The new study has revealed the butterfly shape of this molecular scissor that cleaves the VWF strings down to size and enzyme activation is driven by force induced sensing and unfolding of VWF which is able to unpick the lock of the latent form of the ADAMTS13 enzyme active site through a mechanism that remains to be discovered.
New treatments for blood disorders
The study team are now keen to explore how this new knowledge of ADAMTS13's highly-specialised structure can be used to develop treatments for strokes, heart attacks and rare blood disorders.
Professor Jonas Emsley (School of Pharmacy, Nottingham University) commented: "As the ADAMTS13 has a critical role in shaping VWF and guiding its sensitivity to force, ADAMTS13 may be viewed as the 'Jedi master' enzyme of the blood. The pharmaceutical industry will benefit from this research through the potential to rationally modify and develop ADAMTS13 as a therapeutic agent. To do this, it is essential to understand its structure and function. To know which parts of the molecule are important (or redundant), and what the limiting steps in its production and function are central to facilitating this and design means to avoid recognition by the immune system,"
"The pharmaceutical industry is currently running trials of recombinant ADAMTS13 in the setting of thrombotic thrombocytopenic purpura (TTP). Work from this proposal will provide a molecular structure of ADAMTS13 in isolation and in complex with its substrate. Importantly, this will provide the opportunity to improve the ADAMTS13 molecule through targeted modification to reduce immunogenicity in inherited TTP, reduce inhibition and clearance in acquired TTP, and to reduce ADAMTS13 clearance and so prolong plasma half-life (improving bioavailability, reducing dosing/frequency of dosing)."
Crystal structure and substrate-induced activation of ADAMTS13.
Petri A, Kim HJ, Xu Y, de Groot R, Li C, Vandenbulcke A, Vanhoorelbeke K, Emsley J, Crawley JTB.

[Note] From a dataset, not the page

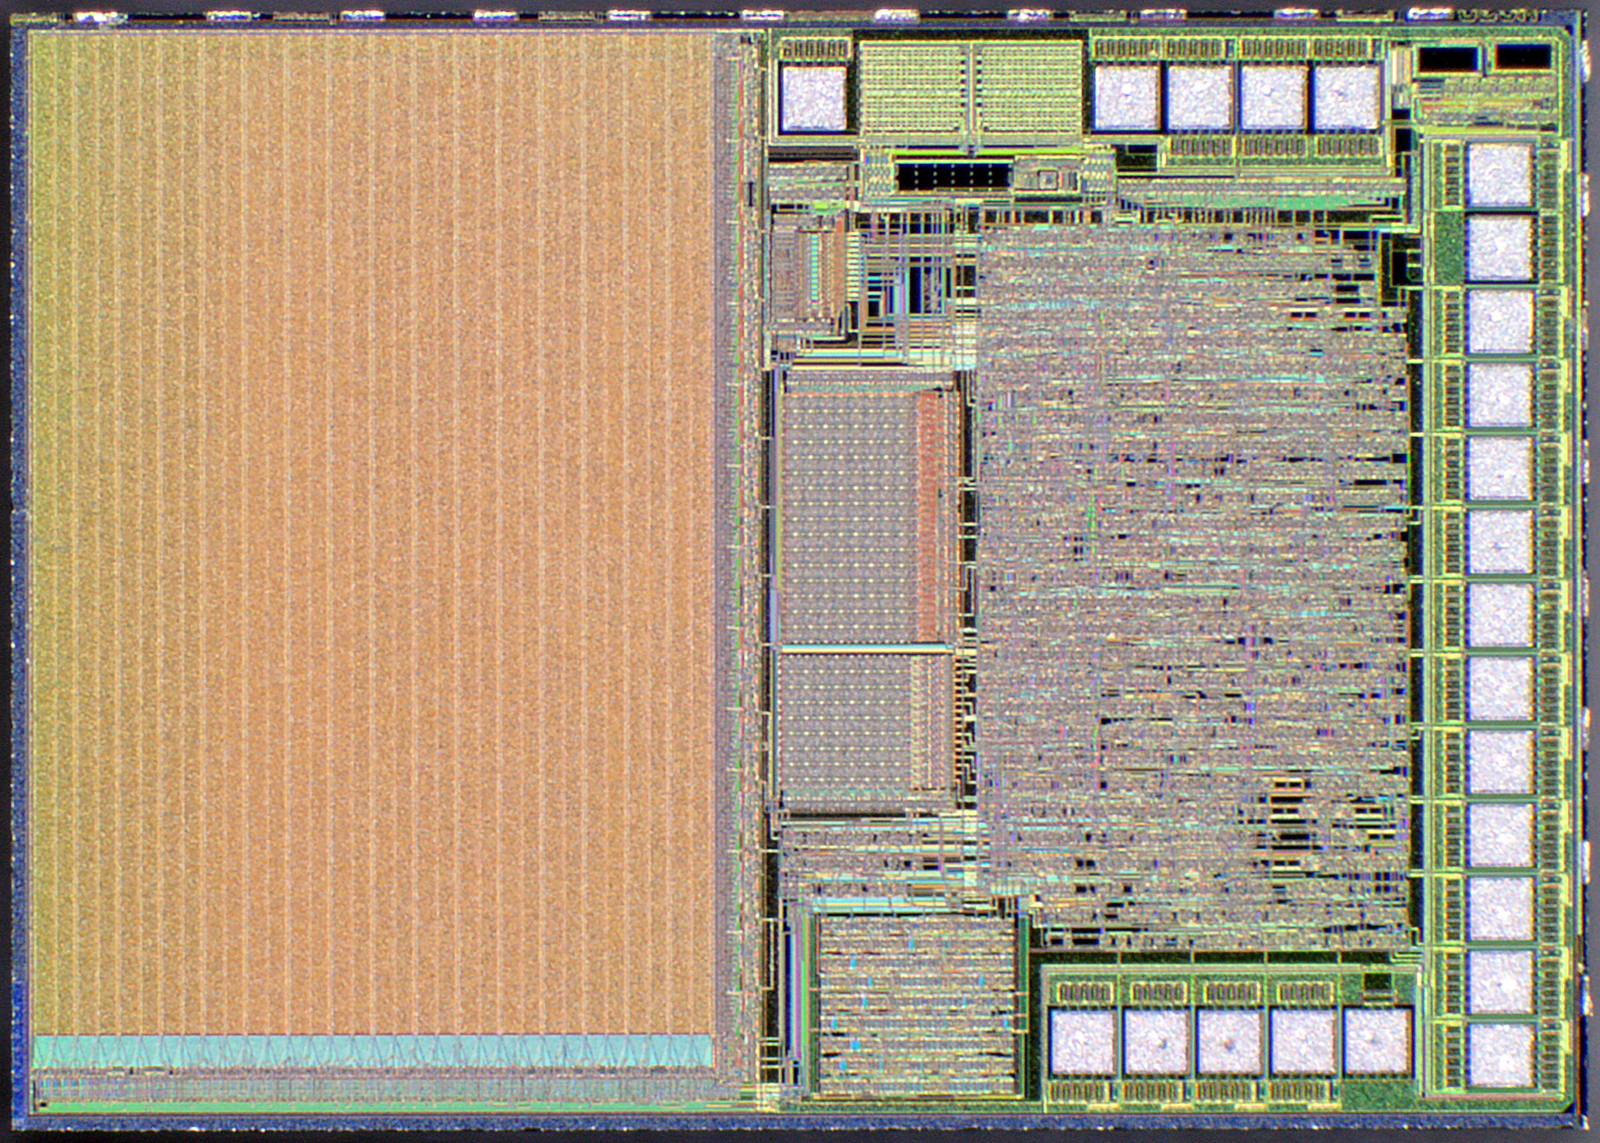This screenshot has height=1143, width=1600.
Task: Click the black dotted bar below the twin grid blocks
Action: coord(953,177)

Nat Commun. 2019 Aug 22;10(1):3781. doi: 10.1038/s41467-019-11474-5.
PMID:31439947
Future Research
We utilise protein crystallography to investigate molecular structure and analyse protein-ligand and drug-bound complexes. Recent breakthroughs in new cameras and powerful computational approaches for utilising Cryo-electron microscopy (Cryo-EM) have enabled us to determine, at atomic resolution, the architectures of larger molecular machines. We are also using pioneering novel chemical structural biology approaches to target proteins with small molecules or peptides. Therapeutic areas of interest are cardiovascular disease, cancer, neurodegeneration and infectious diseases. A main research focus area are proteases, an important family of proteins. Although proteases were originally studied as the molecular scissors of nonspecific protein catabolism, our view of proteases has considerably expanded and now protease research is key to understanding biological processes as diverse as brain function, respiratory biology, infection and immunity, cardiovascular function, cell growth and death. The protease family represents 2% of all genes present in the human genome and is at the forefront of discovering new medicines. Examples being currently studied are serine proteases from the blood plasma such as Coagulation Factor XI, FXII and plasma kallikrein, metalloproteinases such as ADAMTS13 and cysteine proteases such as the majority of deubiquitinating enzymes.